← Back to Schedule

The Future of OCR? Structured Text Extraction with LLMs

Friday, April 17, 2026 · 3:10 PM – 3:40 PM · Auditorium 3


Optical character recognition (OCR) has been a long standing method of extracting text data from images. Traditional OCR models relied on pattern recognition and feature extraction using computer vision techniques. Recently, large language models (LLMs) and multimodal AI assistants have provided an alternative method of text extraction that seeks to outperform older models in terms of accuracy and flexibility.

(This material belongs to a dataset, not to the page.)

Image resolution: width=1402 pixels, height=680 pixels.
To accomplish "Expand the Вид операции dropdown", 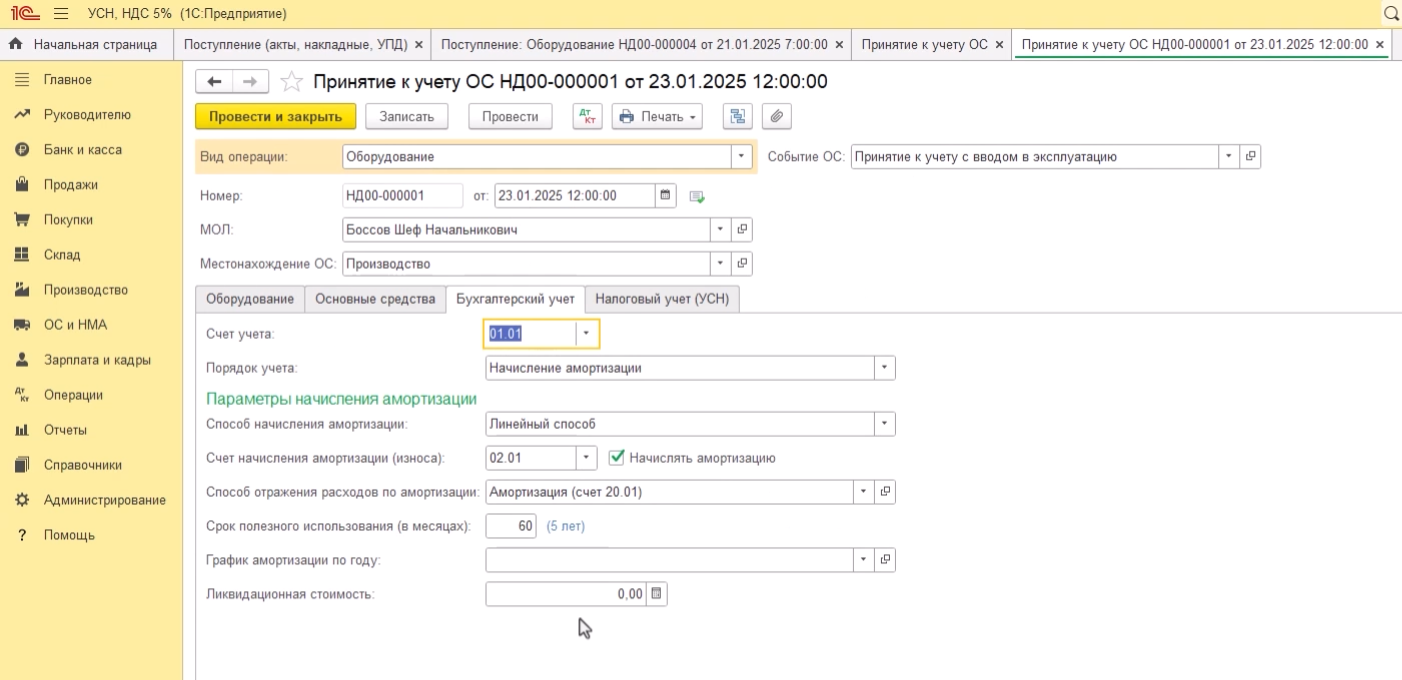I will tap(741, 157).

Structured data extraction is a classic problem that has applications to many domains, such as document digitization, information extraction, and accessibility. There is great potential for LLMs to enhance automation for routine document processing tasks, but there are also genuine concerns for deploying these models to production. LLMs can produce inconsistent outputs, produce hallucinations and confabulations, and are vulnerable to prompt injection. When evaluating the efficacy of OCR solutions, it’s important to define metrics that capture not only accuracy but also latency, cost, and energy expenses.

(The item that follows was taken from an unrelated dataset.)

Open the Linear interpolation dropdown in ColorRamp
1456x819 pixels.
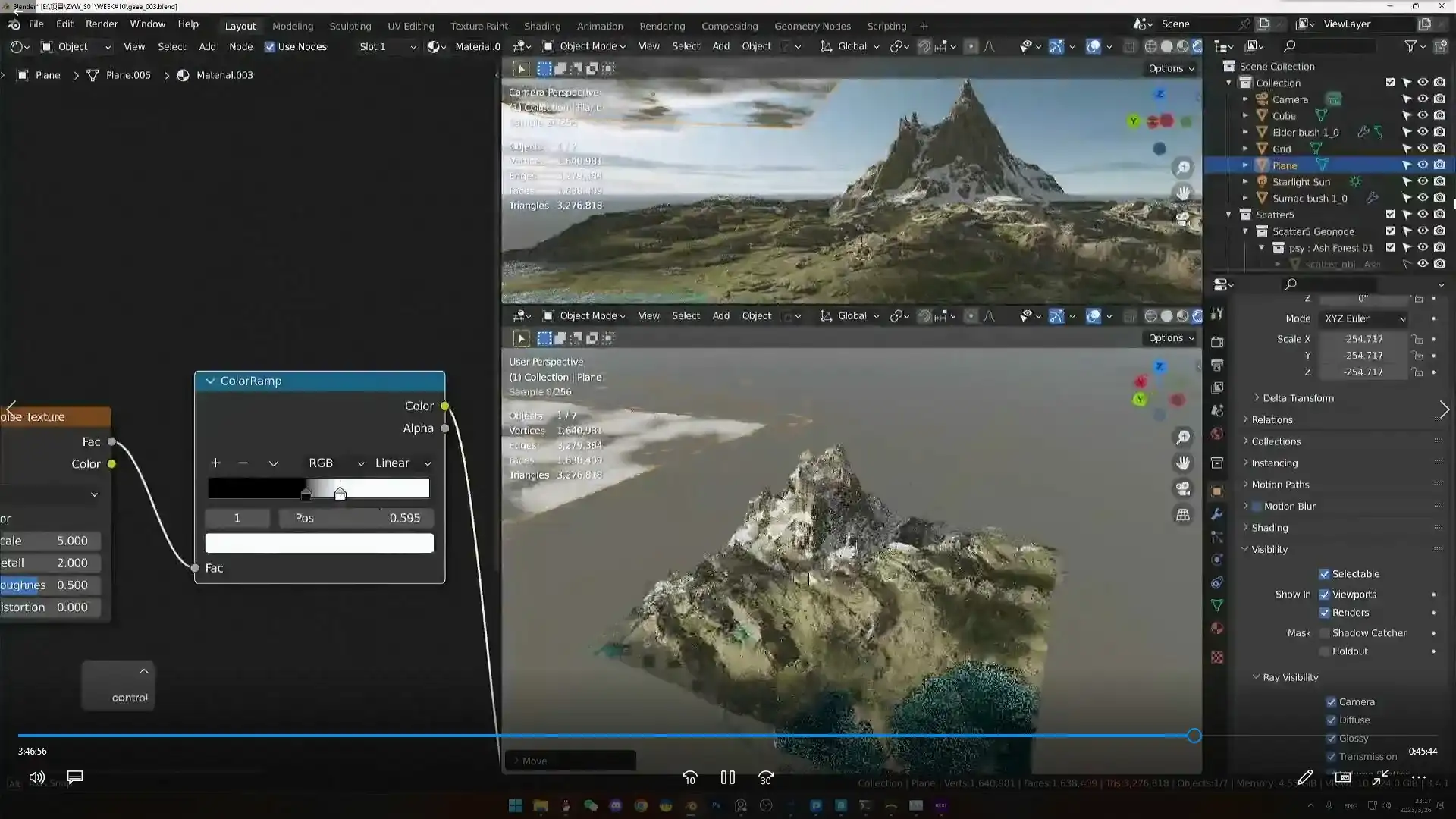(403, 463)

This talk explores the benefits and challenges of applying LLMs to extracting text from scanned images. Three OCR methods are contrasted: small scale transformer-based OCR models, modern SOTA assistants such as Gemini, Claude, and Qwen, and a hybrid approach that combines both methods. I will present an evaluation strategy that utilizes both automated and human feedback to compare LLM-based approaches to traditional OCR.

This talk is for data scientists and machine learning engineers who are interested in prototyping and evaluating text extraction solutions. I will walk through several Python code examples for structured extraction using open source libraries such as docling and docTR, and demonstrate how to evaluate these libraries against LLM-based solutions.

Provisional Outline

  1. Traditional OCR techniques (5 minutes) a. Object detection approaches i. docling ii. RF-DETR b. Deep learning with open source models and the docTR library
  2. Text extraction with LLMs (10 minutes) a. Extracting structured outputs with pydantic b. Prompt engineering c. Combining traditional OCR with LLMs
  3. Evaluating text extraction approaches (5 minutes) a. Automated vs. human evaluation b. Cost metrics (latency, compute and API expenses, energy)
  4. Production scaling for OCR (5 minutes) a. Separation of concerns b. Provisioning GPUs vs API calls

About the Speaker

Patrick Deziel

Patrick Deziel

Distributed Systems Engineer - Machine Learning Specialist

Patrick Deziel is a distributed systems engineer and Go and Python programmer. He has extensive experience building end-to-end machine learning applications in the private sector and has contributed to various open source projects such as Yellowbrick. He currently works at Rotational Labs where he builds backend services, client SDKs, and AI-powered applications. In his free time, Patrick enjoys rock climbing and dance dance revolution.